Skipping all pictures, print exactly the lines below from the one with "You are a computer-use agent." through the final line.

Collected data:
--------------------

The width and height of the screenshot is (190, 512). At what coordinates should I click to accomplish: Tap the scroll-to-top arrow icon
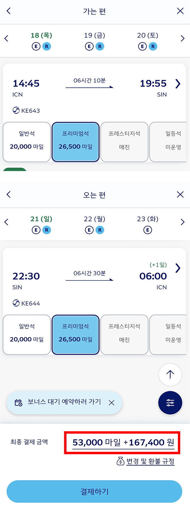pyautogui.click(x=170, y=374)
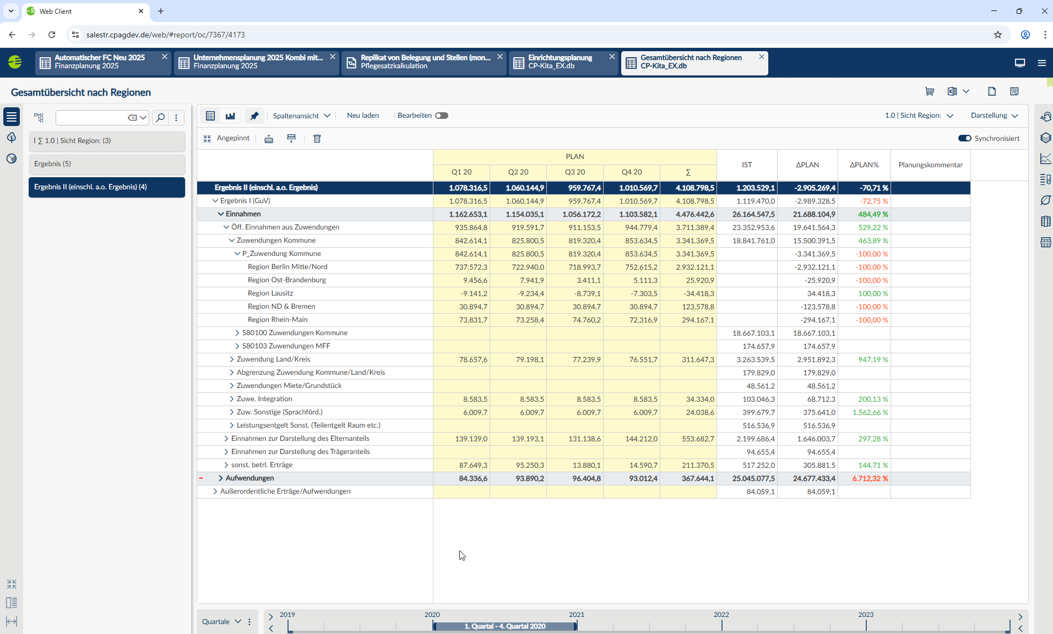Screen dimensions: 1053x634
Task: Collapse the Einnahmen row
Action: [x=221, y=214]
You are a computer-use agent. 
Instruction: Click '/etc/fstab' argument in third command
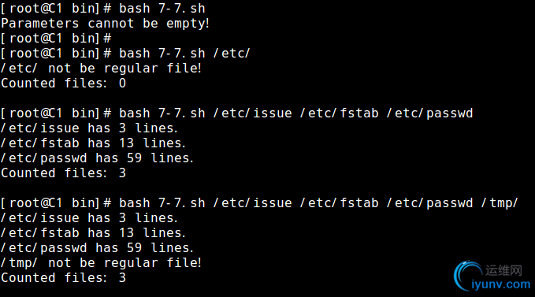pyautogui.click(x=339, y=113)
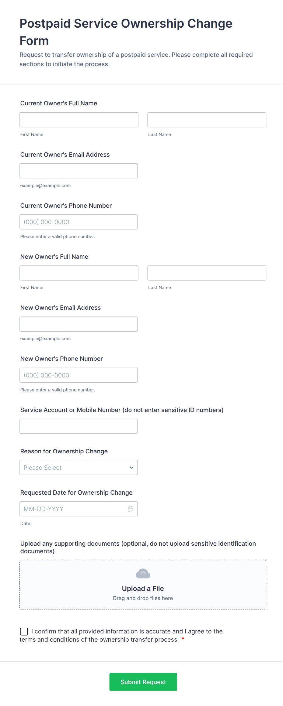Click Service Account or Mobile Number field

coord(79,426)
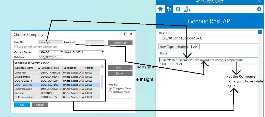The height and width of the screenshot is (117, 265).
Task: Open the HANADB server type dropdown
Action: pyautogui.click(x=61, y=52)
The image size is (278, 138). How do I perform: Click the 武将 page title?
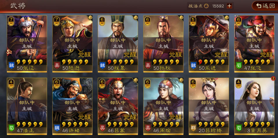point(18,6)
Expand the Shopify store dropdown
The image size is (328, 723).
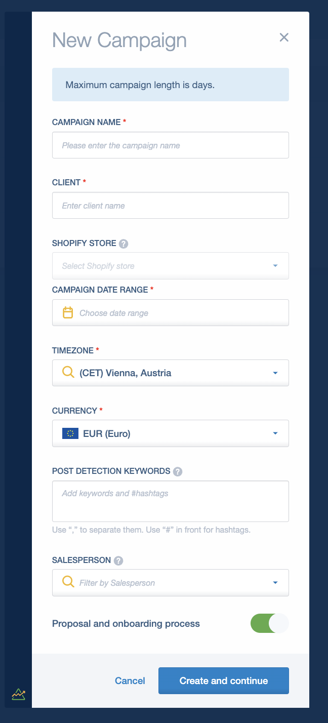click(171, 266)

--------------------

#### Task output:
You are a computer-use agent. 
Instruction: Click '/etc/fstab' argument in third command
pyautogui.click(x=339, y=113)
Click Service Account or Mobile Number field

coord(79,426)
The height and width of the screenshot is (117, 265).
Task: Open the HANADB server type dropdown
Action: pyautogui.click(x=61, y=52)
The image size is (278, 138). How do I perform: Click the 武将 page title?
point(18,6)
Expand the Shopify store dropdown
The image size is (328, 723).
click(171, 266)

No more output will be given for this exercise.